- The Washington Times - Sunday, January 28, 2007

As Somali and Ethiopian troops routed Islamic Courts forces, the U.S. Navy moved the aircraft carrier USS Eisenhower offshore to attack fleeing al Qaeda terrorists. This was another example of America’s capability to act quickly, thanks to its naval supremacy.

Yet, the Navy continues to decline in number of ships, including aircraft carriers. In 1990, the Navy had 15 aircraft carriers in a fleet of 574 ships. Today, it has only 12 carriers in a fleet of 285 ships. There has been considerable economic growth over this period, and defense spending has fallen as a share of the economy and the federal budget. Indeed, as a share of gross domestic product (GDP), defense spending is as low now as in the 1930s when the U.S. foreign policy was isolationist.

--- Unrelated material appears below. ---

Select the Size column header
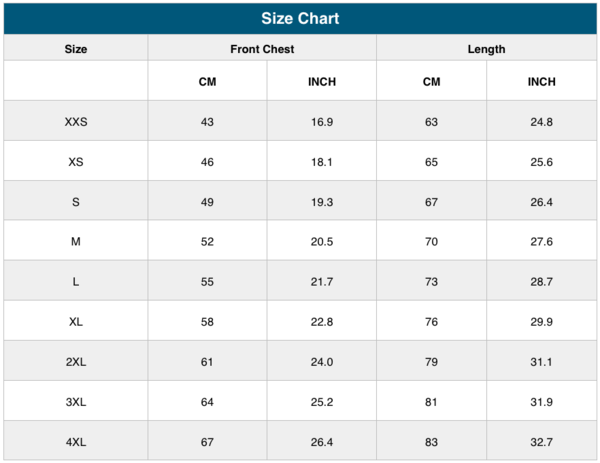Viewport: 600px width, 463px height. (x=76, y=49)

And the situation is expected to worsen. The Congressional Budget Office has presented second-best alternatives to the 30-year shipbuilding plan proposed by the Navy. In most of its scenarios, carrier strength drops to seven. The Navy plan is itself modest, initially expanding the fleet to 330 ships in 2019 (with 11 carriers), but then falling back to 294 by 2035.

The CBO doesn’t think the $10 billion extra per year needed for shipbuilding can be found because of “the many pressures that the federal budget will face in coming decades.” This is $10 billion out of a budget that will approach $3 trillion in 2009, so where is the money going if not to national security?

According to the latest (August) CBO projections, annual mandatory spending will increase by more than $1 trillion between 2006 and 2016, reaching $2.5 trillion. This will put squeeze on all the traditional functions of government. Social Security, Medicare and Medicaid will be the largest drivers of mandatory spending, reinforced by the rest of the welfare state. Federal Reserve Chairman Ben Bernanke warned in Jan. 18 Senate testimony that higher entitlement spending could cripple the economy.

Another rising factor will be interest paid on the national debt, which the use of deficit spending will continue to expand. Over the next 10 years, annual net interest payments will increase by $113 billion to $333 billion in 2016 — double the Navy’s entire budget.

These are baseline projections, which assume spending will only increase at the rate of inflation, a slower rate than past experience. If government spending is to be held fairly steady as a share of GDP, at around 20 percent, then the growth of mandatory spending will mean a reduction in traditional government programs, including national security. The CBO still shows a deficit in 2016, with spending at 20.1 percent of GDP and tax revenues at 19.0 percent.

Since there is no political will to constrain mandatory spending, there is a need to find new tax revenues. Higher income taxes on “the rich” has its allure, especially to a Democratic Congress. Though supply-siders claim tax cuts have stimulated the economy to generate higher tax revenues, this fiscal growth is projected to be much slower over the next decade than during the 1990s when tax rates were higher. Income tax revenue (individual and corporate) doubled 1994-2000, but will not double again from 2006 levels until after 2016.

There is, however, an anomaly in our tax system that, if corrected, would bolster both tax revenue and domestic economic growth. Most of America’s trading partners raise a substantial amount of their tax revenues from what is called a Value Added Tax (VAT). This is essentially a tax on production, which is then rebated to firms when they export. American firms do not get their taxes rebated when they compete with these foreign firms which have escaped taxation.

American firms would like to have their tax burdens lifted too, but that cannot be done in the face of budget deficits. The only practical answer is to require foreign firms to pay their fair share of the U.S. taxes needed to maintain the country in which they want to operate, and the world trading system American forces protect.

To level the playing field, imports from VAT-rebating countries should be taxed when they enter the U.S. This is already done among countries that uses the VAT to equalize the effect. But because the U.S. does not use a VAT, its firms suffer from the uncorrected, unequal taxation.

Congress has struggled, unsuccessfully, with this problem in the past, but its approach has been too convoluted and narrow. It’s time to try a new, more comprehensive approach.

There is no need to radically revise the U.S. tax system by adopting a VAT. All that is needed is a border adjustment tax to compensate for the difference in systems. Such a tax would be in a modest 15 percent to 20 percent range, but when levied on over $1 trillion of imports, would immediately cut the current budget deficit by more than half.

Once on a more equal tax footing, American firms would take back some of their lost market share, expanding the domestic economic base to generate more jobs, profits, income — and tax revenue.

A tax that promotes domestic economic growth is a win-win for the country, while providing financial resources needed to keep America on top both at home and overseas.

William Hawkins is senior fellow for national security studies at the U.S. Business and Industry Council.